A man holding a sign with my name greets us at the Hanoi airport and drives us to our hotel in the Old Quarter. As we approach the city, motor scooters appear gradually, like raindrops before a storm. A lady in a blue dress with a baby strapped to her back rounds the corner at full speed. Her Hello Kitty helmet has a cutout in the back to allow for a ponytail. Businessmen in suits and facemasks zip in and out of traffic, checking their phones and lighting cigarettes. A man with 50 plastic red chairs secured to his Suzuki slows down to avoid colliding with an old woman transporting an enormous basket of lychees.
The scooter monsoon rapidly descends on our van. Hondas, Yamahas, families of four with purses and school bags, old men carrying fishing rods and lumber. Everyone weaving in and out of cars, flying through intersections, passing storefronts selling shoes, candy, dried fish, luggage and tea leaves. I grab my daughter’s hand. “Are you seeing this?”

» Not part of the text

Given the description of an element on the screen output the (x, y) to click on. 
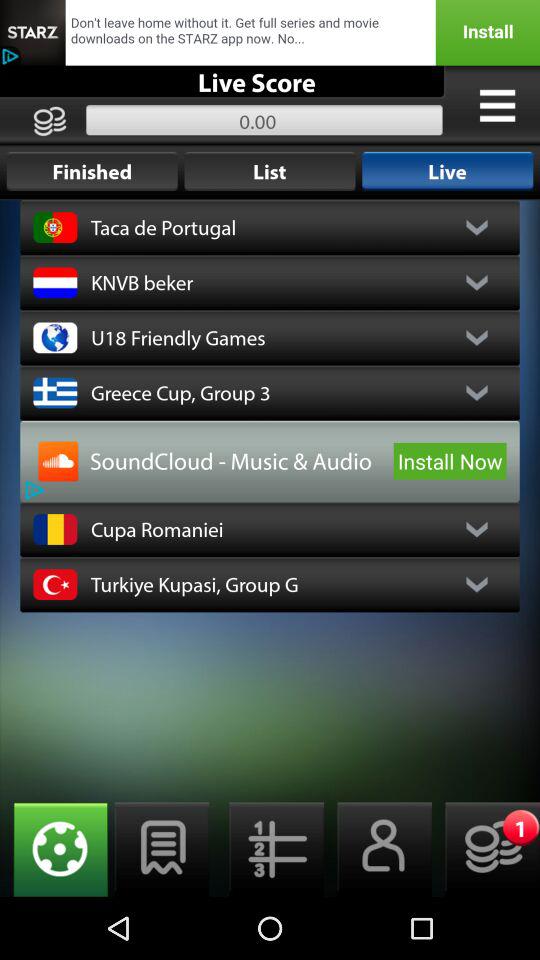
profile image (58, 461)
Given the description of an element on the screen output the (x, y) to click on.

Hanoi is a city with more than seven million people and an estimated four million motorbikes. With the exception of a few major thoroughfares, there are neither traffic lights nor stop signs. Watching the traffic from an air-conditioned van is mesmerizing. Crossing the street as a pedestrian is an entirely different basket of lychees.
We pull up in front of the hotel – aptly named La Siesta – and our American friends run out to greet us. Some are much taller than when we last saw them. We hug and laugh and hug again. “Look at where we are!” we all exclaim in various ways. “This is crazy!”
We drop our bags, grab water bottles, and set off to meet Viet, a hired local who will take us on a culinary adventure. “How will we cross the street?” I ask my friend Jason, in the calmest voice I can muster. “Just stay right behind me,” he responds, with the confidence one acquires after spending 24 hours in Hanoi.
The streets are loud and smell like grilled onions, petrol and papaya. Jason yells over his shoulder, “Everyone grab a kid.” I reach for a hand and squeeze it tight. I say a prayer: I apologize for stepping out into traffic and killing this child. Please forgive me.
We step off the curb in twos, like square dancers in a mosh pit. Scooters are barreling towards us from all sides. I focus on the back of Jason’s head, and pull the child closer. Somehow, magically, we make it.
We find Viet and eat rice noodles with pork belly. An hour later, over pho and lotus flower tea, my friend Lindsy says, “I think of Hanoi traffic as an organism. When we enter it, we are part of it. And when we exit, we leave it behind.”
Over the next two days, we cross many streets together. My prayer changes slightly: I still don’t want to kill this child but I really want to try the banh mi. Please forgive me.